Pinterest + Facebook = Successful Social Commerce?

With the introduction of the Facebook Timeline for Business, retailers have a great opportunity to improve their profile pages and interact with their followers.

But is Facebook an effective platform for business? 
According to a Bloomberg report from last month, major retailers including Gamestop, J.C. Penney and Nordstrom have all shut down their Facebook storefronts recently. There have been numerous discussions on why these stores weren’t successful, but one of the best explanations on why these stores have failed comes from Forrester analyst Sucharita Mulpuru:

“There was a lot of anticipation that Facebook would turn into a new destination, a store, a place where people would shop,” Mulpuru said in a telephone interview. “But it was like trying to sell stuff to people while they’re hanging out with their friends at the bar.

Moving forward, I feel that the success of mobile commerce will hinge on the ability for content to be shared with connections. Pinterest, the darling social network of the moment, has shown that it’s been able to exceptionally refer traffic -- with 3.6% of the web’s referral traffic coming from the social-pinning site, a large increase from 0.17% in July last year. Facebook, comparatively, referred 26.4% of traffic in January--but with over 50 times the number of registered users as Pinterest.

So, could Facebook learn a thing or two from Pinterest to make its already strong referral network even better? I think it can, and taking a few tricks from Pinterest is one way I think that world’s largest social network could revamp it’s social commerce model.

There are three main things I think Facebook would need to do to emulate the “Pinterest-model” of referral traffic for its content:

1. Facebook would need a feature similar to Pinterest’s “pinning.” With pins, Pinterest users can easily categorize and collect content for later viewing. In doing so, others with similar interests can view this content. Facebook could emulate this with a sort of “tagging” feature.

2. Facebook would also need to promote this button on the Web, similar to what Pinterest has done with its “Pin” button.

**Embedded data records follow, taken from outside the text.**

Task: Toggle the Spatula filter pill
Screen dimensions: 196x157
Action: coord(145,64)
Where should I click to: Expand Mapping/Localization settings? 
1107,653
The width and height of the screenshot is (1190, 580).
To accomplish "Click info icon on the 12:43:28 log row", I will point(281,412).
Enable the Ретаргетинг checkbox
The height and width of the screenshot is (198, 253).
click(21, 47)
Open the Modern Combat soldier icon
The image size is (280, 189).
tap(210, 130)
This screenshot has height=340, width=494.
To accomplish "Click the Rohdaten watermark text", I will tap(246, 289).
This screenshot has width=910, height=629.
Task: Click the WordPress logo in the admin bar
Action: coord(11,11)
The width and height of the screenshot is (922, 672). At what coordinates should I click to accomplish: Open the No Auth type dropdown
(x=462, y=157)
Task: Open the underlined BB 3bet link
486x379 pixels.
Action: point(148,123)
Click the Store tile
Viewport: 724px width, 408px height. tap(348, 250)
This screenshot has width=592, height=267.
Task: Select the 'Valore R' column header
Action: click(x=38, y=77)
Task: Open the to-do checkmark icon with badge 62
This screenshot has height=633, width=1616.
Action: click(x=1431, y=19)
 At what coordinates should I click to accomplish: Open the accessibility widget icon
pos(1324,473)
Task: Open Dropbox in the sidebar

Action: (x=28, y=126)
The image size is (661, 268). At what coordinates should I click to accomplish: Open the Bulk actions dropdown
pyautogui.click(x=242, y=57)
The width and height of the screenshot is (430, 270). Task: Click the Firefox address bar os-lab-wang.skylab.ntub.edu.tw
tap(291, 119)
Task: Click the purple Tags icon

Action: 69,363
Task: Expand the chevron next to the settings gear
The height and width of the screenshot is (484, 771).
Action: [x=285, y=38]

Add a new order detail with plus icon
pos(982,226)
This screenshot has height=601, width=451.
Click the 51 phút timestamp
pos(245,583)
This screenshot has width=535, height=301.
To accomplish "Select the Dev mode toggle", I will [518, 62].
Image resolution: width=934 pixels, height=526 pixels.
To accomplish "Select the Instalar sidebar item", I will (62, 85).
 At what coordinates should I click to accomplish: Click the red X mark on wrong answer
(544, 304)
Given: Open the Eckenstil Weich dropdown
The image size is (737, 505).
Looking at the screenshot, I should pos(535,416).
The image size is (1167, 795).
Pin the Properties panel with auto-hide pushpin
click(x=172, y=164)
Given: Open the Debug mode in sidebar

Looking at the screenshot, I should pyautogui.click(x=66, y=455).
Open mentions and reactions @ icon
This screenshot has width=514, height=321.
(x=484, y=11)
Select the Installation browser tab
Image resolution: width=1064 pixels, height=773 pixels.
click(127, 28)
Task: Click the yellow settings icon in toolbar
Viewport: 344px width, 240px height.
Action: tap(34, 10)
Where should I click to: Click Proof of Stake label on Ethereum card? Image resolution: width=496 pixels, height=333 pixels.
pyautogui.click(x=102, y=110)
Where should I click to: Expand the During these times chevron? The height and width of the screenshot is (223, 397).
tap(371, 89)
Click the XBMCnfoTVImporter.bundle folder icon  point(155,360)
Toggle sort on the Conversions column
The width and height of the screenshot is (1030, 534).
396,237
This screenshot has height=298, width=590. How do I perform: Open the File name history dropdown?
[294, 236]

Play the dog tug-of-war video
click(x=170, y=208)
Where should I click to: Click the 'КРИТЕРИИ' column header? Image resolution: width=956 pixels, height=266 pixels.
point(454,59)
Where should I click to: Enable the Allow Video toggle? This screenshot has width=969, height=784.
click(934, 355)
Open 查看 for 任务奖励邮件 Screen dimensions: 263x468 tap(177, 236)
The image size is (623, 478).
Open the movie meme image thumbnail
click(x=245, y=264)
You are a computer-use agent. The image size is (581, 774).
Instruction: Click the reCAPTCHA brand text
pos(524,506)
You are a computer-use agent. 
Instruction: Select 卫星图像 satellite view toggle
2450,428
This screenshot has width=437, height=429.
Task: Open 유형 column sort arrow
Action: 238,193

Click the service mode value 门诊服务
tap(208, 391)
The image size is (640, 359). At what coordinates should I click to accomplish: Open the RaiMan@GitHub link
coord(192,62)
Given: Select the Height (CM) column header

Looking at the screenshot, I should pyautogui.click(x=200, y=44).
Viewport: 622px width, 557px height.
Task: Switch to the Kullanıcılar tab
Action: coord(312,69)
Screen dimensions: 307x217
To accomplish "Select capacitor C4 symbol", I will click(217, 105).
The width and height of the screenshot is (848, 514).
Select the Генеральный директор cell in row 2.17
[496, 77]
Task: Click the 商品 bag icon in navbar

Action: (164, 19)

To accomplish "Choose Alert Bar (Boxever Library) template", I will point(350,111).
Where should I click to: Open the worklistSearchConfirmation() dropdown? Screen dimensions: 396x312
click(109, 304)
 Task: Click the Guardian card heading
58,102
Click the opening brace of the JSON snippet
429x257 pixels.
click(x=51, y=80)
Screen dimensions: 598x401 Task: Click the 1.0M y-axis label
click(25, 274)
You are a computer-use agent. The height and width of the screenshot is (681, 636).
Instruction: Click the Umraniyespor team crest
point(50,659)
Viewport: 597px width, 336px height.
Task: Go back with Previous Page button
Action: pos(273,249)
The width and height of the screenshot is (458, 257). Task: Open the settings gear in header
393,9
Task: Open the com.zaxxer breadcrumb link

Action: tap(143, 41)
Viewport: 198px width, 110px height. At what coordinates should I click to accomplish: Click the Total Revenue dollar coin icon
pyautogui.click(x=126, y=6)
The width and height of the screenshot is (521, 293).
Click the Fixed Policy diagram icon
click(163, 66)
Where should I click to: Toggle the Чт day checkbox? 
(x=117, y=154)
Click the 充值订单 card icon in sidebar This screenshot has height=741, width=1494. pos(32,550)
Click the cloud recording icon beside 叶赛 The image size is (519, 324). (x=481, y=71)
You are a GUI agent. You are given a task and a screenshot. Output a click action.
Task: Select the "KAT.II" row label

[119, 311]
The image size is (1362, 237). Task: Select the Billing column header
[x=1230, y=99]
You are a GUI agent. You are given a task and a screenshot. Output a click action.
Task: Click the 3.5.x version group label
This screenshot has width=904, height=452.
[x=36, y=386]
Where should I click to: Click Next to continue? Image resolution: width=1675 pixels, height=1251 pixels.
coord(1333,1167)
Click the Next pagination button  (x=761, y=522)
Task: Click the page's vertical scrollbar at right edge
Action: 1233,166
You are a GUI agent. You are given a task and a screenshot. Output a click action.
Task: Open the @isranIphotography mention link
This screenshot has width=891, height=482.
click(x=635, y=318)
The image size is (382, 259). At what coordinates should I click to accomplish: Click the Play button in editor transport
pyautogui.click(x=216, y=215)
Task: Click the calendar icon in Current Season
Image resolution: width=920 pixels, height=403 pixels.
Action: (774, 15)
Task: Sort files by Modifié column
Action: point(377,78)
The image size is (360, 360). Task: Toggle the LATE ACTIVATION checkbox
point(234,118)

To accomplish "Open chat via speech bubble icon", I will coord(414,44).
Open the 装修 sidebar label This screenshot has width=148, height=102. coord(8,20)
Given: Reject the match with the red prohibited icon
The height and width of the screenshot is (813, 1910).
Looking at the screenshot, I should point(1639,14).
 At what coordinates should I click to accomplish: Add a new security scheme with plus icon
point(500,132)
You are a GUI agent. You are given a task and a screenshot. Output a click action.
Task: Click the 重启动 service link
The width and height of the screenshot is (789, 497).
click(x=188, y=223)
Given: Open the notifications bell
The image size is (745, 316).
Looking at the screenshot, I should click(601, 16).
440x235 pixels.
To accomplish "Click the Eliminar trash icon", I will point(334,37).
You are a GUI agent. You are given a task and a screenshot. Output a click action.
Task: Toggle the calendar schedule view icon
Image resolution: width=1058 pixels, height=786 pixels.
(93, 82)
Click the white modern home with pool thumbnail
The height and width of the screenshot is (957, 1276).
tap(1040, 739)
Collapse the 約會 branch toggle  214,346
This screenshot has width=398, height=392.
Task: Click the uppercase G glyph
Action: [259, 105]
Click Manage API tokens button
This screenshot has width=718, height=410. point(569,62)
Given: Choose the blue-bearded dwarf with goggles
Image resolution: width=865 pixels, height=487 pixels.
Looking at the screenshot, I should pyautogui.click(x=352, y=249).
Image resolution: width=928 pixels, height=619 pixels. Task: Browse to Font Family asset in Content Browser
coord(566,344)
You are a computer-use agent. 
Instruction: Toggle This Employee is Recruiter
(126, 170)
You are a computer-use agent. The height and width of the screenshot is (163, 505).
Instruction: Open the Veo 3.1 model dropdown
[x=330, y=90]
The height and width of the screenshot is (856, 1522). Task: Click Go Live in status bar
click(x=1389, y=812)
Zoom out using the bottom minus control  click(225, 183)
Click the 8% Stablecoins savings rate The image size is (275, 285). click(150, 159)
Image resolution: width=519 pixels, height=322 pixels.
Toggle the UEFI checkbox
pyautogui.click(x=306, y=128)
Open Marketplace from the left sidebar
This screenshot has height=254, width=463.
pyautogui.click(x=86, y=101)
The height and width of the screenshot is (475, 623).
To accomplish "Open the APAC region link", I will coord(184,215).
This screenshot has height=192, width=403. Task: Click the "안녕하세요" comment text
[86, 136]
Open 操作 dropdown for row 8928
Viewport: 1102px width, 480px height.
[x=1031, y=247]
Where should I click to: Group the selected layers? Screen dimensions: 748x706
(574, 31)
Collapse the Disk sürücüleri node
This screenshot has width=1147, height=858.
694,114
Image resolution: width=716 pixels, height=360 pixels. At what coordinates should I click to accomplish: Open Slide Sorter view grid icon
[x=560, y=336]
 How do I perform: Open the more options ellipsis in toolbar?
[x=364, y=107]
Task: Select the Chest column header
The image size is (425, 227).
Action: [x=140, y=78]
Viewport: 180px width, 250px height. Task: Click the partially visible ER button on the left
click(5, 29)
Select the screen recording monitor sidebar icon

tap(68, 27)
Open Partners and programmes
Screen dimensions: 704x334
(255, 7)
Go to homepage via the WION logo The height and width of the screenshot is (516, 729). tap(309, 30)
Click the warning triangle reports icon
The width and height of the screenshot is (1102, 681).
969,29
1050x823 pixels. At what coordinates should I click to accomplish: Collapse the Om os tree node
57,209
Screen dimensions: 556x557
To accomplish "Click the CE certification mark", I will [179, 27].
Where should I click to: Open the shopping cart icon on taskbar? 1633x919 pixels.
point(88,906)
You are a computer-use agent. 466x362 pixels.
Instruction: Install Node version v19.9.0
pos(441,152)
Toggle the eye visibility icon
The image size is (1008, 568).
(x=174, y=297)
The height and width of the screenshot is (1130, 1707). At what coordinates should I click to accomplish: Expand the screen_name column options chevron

This way, as users find content across the web they would like to share, they could automatically “tag it” to the appropriate categories and share it with their Facebook connections who follow these categories.

3. Finally, Facebook would need to have a function similar to “lists” on the users’ main feed. These “categories” would be where users tag content, and could be anything from tech items to kitchen ideas. Users would have the option of enabling these category posts to appear in their news feeds, much as content does today.

I see this type of model helping Facebook’s social commerce by reducing the need for users to visit a brand’s page (to be directed to its website), and by encouraging users to “sell” to each other -- rather than have brands selling directly to users. That’s what social networks are best at -- connecting users and allowing them to share content that makes them happy.